### [Source text]
Briggs' certificates of stock in the Tobacco Company, passing under his will to his executor, were, none of them, in the state of North Carolina at the time of his death, and never had been while they were owned by him. The commissioner of revenue of the state assessed an inheritance tax upon $77,089.67, 66 2/3 per cent. of the total value of Briggs' stock, amounting to $2,658.85. The plaintiff, as executor, applied to the office of the company in New Jersey to have this stock transferred to it as executor, in compliance with the will of Briggs. The company refused to do so, on the ground that under the law of North Carolina, already set forth, it would, by such transfer before the executor paid the transfer tax, subject itself to a penalty which could be exacted out of its property in that state. Thereupon the executor paid the tax under protest, and brought suit to recover it back.

### [Items from a data source]
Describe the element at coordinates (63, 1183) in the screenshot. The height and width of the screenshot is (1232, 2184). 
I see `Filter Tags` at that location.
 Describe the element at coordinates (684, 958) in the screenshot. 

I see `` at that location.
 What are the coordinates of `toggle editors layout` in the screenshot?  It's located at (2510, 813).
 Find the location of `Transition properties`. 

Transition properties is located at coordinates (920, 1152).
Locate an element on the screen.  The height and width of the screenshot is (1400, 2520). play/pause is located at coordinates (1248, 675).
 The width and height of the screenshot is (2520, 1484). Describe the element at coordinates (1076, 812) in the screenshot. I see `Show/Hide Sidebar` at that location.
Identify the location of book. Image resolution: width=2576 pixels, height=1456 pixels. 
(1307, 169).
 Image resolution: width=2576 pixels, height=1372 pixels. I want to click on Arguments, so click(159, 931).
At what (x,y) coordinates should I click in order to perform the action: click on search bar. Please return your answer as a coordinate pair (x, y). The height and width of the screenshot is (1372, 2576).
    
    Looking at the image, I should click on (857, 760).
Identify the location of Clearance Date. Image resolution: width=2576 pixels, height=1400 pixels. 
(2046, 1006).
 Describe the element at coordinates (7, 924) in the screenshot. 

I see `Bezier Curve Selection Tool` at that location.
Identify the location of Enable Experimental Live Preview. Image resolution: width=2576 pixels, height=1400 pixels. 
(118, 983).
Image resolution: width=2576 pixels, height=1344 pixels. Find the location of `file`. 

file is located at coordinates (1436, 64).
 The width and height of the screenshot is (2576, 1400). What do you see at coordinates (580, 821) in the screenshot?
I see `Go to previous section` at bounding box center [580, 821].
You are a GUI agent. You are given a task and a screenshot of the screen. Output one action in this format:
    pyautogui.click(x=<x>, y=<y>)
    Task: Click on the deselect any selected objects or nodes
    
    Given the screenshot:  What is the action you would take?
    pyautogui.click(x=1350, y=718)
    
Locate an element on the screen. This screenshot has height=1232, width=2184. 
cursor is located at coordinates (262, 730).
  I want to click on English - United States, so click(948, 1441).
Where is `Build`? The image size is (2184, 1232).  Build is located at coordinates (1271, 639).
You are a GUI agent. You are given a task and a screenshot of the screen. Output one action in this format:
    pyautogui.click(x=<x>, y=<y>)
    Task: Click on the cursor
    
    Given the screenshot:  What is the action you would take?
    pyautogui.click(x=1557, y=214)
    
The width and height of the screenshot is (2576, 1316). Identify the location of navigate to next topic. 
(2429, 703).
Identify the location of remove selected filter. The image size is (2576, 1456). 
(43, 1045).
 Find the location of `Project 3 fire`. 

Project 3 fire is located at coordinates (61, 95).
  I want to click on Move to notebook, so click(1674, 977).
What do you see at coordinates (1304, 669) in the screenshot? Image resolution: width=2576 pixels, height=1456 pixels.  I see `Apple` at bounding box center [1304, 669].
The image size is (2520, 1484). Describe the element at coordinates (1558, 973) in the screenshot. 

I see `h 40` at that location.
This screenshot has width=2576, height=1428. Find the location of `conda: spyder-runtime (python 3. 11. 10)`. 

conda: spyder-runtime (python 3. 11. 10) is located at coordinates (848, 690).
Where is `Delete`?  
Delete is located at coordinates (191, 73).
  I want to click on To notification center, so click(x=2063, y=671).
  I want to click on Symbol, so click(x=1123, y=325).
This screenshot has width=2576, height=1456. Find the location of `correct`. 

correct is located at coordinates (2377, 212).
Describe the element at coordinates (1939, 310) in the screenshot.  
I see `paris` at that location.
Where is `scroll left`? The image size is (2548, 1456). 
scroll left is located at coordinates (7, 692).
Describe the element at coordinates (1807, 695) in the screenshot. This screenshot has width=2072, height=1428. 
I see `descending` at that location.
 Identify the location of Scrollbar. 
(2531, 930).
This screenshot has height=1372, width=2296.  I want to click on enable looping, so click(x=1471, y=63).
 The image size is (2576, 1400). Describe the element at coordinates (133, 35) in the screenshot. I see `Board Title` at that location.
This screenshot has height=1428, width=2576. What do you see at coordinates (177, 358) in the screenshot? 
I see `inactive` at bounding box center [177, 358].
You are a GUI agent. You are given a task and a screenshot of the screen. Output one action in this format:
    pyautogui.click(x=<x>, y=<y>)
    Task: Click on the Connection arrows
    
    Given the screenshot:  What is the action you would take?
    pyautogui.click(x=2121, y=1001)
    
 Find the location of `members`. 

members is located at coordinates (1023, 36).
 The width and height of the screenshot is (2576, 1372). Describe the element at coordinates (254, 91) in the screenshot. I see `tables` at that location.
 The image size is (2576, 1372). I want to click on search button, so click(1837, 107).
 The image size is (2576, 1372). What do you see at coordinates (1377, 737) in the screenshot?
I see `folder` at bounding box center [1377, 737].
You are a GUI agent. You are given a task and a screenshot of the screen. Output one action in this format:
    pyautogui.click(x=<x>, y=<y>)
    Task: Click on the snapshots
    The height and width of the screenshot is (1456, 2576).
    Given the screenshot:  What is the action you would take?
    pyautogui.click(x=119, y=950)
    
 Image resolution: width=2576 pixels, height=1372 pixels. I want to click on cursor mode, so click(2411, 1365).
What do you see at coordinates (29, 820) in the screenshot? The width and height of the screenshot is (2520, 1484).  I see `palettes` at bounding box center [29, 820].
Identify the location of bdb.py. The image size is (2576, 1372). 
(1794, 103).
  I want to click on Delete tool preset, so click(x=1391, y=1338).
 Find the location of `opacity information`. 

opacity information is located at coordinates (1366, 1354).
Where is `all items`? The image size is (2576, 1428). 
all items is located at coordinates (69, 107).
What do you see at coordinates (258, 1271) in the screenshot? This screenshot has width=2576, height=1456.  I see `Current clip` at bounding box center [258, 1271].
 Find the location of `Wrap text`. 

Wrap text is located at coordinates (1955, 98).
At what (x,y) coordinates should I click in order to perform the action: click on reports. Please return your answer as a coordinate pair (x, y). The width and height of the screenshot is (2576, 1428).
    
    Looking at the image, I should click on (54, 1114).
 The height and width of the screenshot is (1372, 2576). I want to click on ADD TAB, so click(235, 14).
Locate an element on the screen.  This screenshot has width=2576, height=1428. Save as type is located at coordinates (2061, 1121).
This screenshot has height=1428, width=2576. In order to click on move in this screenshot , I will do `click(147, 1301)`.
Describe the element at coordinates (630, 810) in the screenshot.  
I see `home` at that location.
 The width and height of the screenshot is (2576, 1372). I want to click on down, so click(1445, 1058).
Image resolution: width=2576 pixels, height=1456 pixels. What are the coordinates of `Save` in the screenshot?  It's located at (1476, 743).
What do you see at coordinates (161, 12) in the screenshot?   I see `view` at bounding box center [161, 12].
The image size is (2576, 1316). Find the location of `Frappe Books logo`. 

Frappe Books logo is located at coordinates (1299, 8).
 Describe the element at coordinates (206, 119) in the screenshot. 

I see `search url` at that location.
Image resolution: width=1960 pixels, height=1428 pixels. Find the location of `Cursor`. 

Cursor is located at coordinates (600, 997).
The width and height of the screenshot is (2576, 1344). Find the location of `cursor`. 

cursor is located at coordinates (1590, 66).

### [Check your understanding]
(a) In the passage about the tax on Briggs' stock, how much inheritance tax did the North Carolina commissioner of revenue assess?
(b) Pick up the passage about the tax on Briggs' stock and keep writing from its last sentence.
The records have nothing to do with the text.

### [Answers to the exercise]
(a) $2,658.85

(b)
The question here presented is whether North Carolina can validly impose a transfer or inheritance tax upon shares of stock owned by a nonresident in a business corporation of New Jersey, because the corporation does business and has two-thirds of its property within the limits of North Carolina. We think that the law of North Carolina, by which this is attempted, is invalid. It goes without saying that a state may not tax property which is not within its territorial jurisdiction. State Tax on Foreign Held Bonds, 15 Wall. 300, 21 L. Ed. 179; Louisville Ferry Co. v. Kentucky, 23 S. Ct. 463, 188 U. S. 385, 47 L. Ed. 513; Delaware Railroad v. Pennsylvania, 25 S. Ct. 669, 198 U. S. 341, 49 L. Ed. 1077; Union Transit Co. v. Kentucky, 26 S. Ct. 36, 199 U. S. 194, 50 L. Ed. 150, 4 Ann. Cas. 493; Metropolitan Life Insurance Co. v. New York, 27 S. Ct. 499, 205 U. S. 395, 399, 51 L. Ed. 853; United States v. Bennett, 34 S. Ct. 433, 232 U. S. 299, 306, 58 L. Ed. 612; International Paper Co. v. Massachusetts, 38 S. Ct. 292, 246 U. S. 135, 142, 62 L. Ed. 624, Ann. Cas. 1918C, 617; Frick v. Pennsylvania, 45 S. Ct. 603, 268 U. S. 473, 488, 69 L. Ed. 1058.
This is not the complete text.